#### [Texto do exercício]
++++++++

Profundamente egoístas e desconfiados, de uma falta de coração absoluta, essas
crianças, diz muito bem Schüle, não possuem nada de criança. Não estimam a
ninguém; as carícias os importunam; são insensíveis às repreensões como aos
elogios, à dor como à alegria de seus pais; a desobediência e a mentira são
para eles como uma necessidade, da qual não podem se afastar. Excessivamente
vaidosos, já cheios de si, não podem tolerar uma direção qualquer e fazem o
contrário do que se procura obter deles. São facilmente irritáveis. Pela menor
contrariedade têm violentos acessos de cólera que se acompanham de movimentos
impulsivos mais ou menos perigosos. Invejosos, rancorosos, vingativos, procuram
fazer mal àqueles de quem pensam ter queixas e são muito capazes de
preparar-lhes subreptícias e pacientemente vinganças que levam até a
ferocidade. Mas, são também friamente maus sem nenhum motivo, divertindo-se em
torturar os animais e em bater nos seus camaradas mais fracos. Na escola, são
extremamente preguiçosos, de maneira que nada aprendem e ficam sempre
fazendo-se os últimos da classe, fazendo-se expulsar de todos os
estabelecimentos para onde vão. Nem a doença, nem a violência podem dominar
esses caracteres ingovernáveis, sempre prontos à revolta e, muitas vezes, os
pais são obrigados a colocá-los em estabelecimentos especiais de repreensão, ou
em casas de correção, de onde eles saem, aliás, mais viciosos ainda”.
A esse conjunto de
fatos, que constitui grave desvio do senso moral, caracterizado pela perversão
dos sentimentos afetivos, sem perturbação notável da inteligência, alguns
psiquiatras até hoje ainda consideram autonomia nosológica, conservando assim a
denominação que Pritchard criou, em 1835, de loucura moral (moral insanity).
Muito se tem
discutido e escrito acerca dessa afecção. E isso em várias disciplinas. Na
Medicina. Na Jurisprudência. Modernamente, depois que se conhecem bem os
estados mentais de muitas psicopatias, a loucura moral tem perdido bastante o
sentido nosológico de moléstia constitucional, que os tratados dão. Ninguém
hoje deve pensar como Lombroso, que assinalou os caracteres do louco moral como
sendo iguais aos do criminoso nato – tipo este criado por ele, para designar
taras constitucionais de indivíduos portadores de acentuadas anomalias físicas e
psíquicas. Lombroso dividiu os criminosos em loucos epilépticos, loucos morais,
criminosos natos, criminaloides e criminosos por paixão. Em qualquer deles,
admitia um fundo epilético essencial. Toda gente sabe que o criminoso nato não
existe. Afrânio Peixoto diz que o louco e o criminoso não diferem entre si.

++++++++

Dê continuidade ao texto sobre a loucura moral, começando logo após a última frase.

++++++++

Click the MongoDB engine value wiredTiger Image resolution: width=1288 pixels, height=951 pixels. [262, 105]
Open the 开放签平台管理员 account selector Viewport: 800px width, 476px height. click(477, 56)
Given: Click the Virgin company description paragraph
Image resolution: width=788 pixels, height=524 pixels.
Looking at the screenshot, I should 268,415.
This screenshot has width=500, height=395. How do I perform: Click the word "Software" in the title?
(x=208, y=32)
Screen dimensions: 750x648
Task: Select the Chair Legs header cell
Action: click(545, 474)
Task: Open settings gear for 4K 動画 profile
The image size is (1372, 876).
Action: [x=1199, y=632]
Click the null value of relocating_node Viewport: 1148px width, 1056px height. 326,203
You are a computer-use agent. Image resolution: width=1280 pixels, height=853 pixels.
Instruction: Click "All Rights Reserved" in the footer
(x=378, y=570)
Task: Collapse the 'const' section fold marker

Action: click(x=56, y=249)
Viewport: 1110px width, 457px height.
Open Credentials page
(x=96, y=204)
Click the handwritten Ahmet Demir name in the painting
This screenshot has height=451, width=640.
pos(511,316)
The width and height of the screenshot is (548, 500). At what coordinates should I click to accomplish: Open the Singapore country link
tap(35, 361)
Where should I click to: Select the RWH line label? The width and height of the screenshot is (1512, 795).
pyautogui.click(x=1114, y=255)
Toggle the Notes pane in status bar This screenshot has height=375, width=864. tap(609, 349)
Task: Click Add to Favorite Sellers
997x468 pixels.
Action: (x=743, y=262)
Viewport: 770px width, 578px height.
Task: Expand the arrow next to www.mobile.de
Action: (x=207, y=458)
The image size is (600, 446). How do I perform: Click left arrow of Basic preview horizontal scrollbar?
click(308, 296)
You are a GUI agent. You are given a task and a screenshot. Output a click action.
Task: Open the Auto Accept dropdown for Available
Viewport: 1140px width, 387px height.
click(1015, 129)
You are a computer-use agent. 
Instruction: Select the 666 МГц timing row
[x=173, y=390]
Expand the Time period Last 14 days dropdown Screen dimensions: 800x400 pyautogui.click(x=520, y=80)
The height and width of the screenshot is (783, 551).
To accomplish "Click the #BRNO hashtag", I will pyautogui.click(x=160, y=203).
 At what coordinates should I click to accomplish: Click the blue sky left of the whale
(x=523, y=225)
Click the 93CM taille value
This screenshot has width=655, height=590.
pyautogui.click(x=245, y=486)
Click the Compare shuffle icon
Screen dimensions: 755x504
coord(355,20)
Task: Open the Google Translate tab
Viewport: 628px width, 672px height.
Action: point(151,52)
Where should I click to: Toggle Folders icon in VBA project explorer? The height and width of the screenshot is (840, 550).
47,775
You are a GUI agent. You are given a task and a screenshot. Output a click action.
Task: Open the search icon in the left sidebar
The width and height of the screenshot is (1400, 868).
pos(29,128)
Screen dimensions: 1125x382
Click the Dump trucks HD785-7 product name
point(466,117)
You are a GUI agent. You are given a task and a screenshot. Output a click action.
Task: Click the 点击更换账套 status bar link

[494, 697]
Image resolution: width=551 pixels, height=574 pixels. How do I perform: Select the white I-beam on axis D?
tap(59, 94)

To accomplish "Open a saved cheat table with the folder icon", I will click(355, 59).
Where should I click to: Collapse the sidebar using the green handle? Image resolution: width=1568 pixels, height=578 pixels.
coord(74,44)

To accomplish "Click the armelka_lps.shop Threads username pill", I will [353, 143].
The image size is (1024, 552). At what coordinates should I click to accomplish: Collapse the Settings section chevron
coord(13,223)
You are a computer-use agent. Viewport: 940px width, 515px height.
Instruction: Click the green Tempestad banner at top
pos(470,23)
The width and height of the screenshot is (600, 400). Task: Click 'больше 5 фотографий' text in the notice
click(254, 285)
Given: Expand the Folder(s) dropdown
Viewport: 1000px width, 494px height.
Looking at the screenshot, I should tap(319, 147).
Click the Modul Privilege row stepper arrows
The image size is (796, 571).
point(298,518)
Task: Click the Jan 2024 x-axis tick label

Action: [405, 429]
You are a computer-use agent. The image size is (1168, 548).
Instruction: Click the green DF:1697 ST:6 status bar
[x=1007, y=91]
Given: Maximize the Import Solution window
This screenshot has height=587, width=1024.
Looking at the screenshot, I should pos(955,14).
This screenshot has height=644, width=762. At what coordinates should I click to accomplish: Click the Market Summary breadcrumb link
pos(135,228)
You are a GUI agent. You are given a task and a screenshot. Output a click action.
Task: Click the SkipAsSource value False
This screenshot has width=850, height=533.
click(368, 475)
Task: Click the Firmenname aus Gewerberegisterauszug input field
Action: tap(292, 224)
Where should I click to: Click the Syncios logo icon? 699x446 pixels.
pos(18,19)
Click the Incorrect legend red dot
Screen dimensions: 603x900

++++++++

#### [Resposta abaixo]
Este nada mais é do que aquele, após haver cometido o crime. – Perfeitamente exato.
A loucura moral é
uma síndrome e não uma moléstia constitucional. Haja vista os inúmeros casos hoje
melhormente observados, de sequelas de encefalites, responsáveis por esses
caracteres incorrigíveis de indivíduos que apresentam os sintomas da loucura
moral.
Na classificação
da Sociedade Brasileira de Psiquiatria, Neurologia e Medicina Legal, a “moral
insanity” tem sido colocada, por vários psiquiatras, no Nº 13, sob o título de
outras psicopatias constitucionais (estados atípicos de degeneração). Não
podemos concordar que a loucura moral caiba nesse grupo da referida
classificação. Não se nasce louco moral da mesma maneira que não se nasce
criminoso.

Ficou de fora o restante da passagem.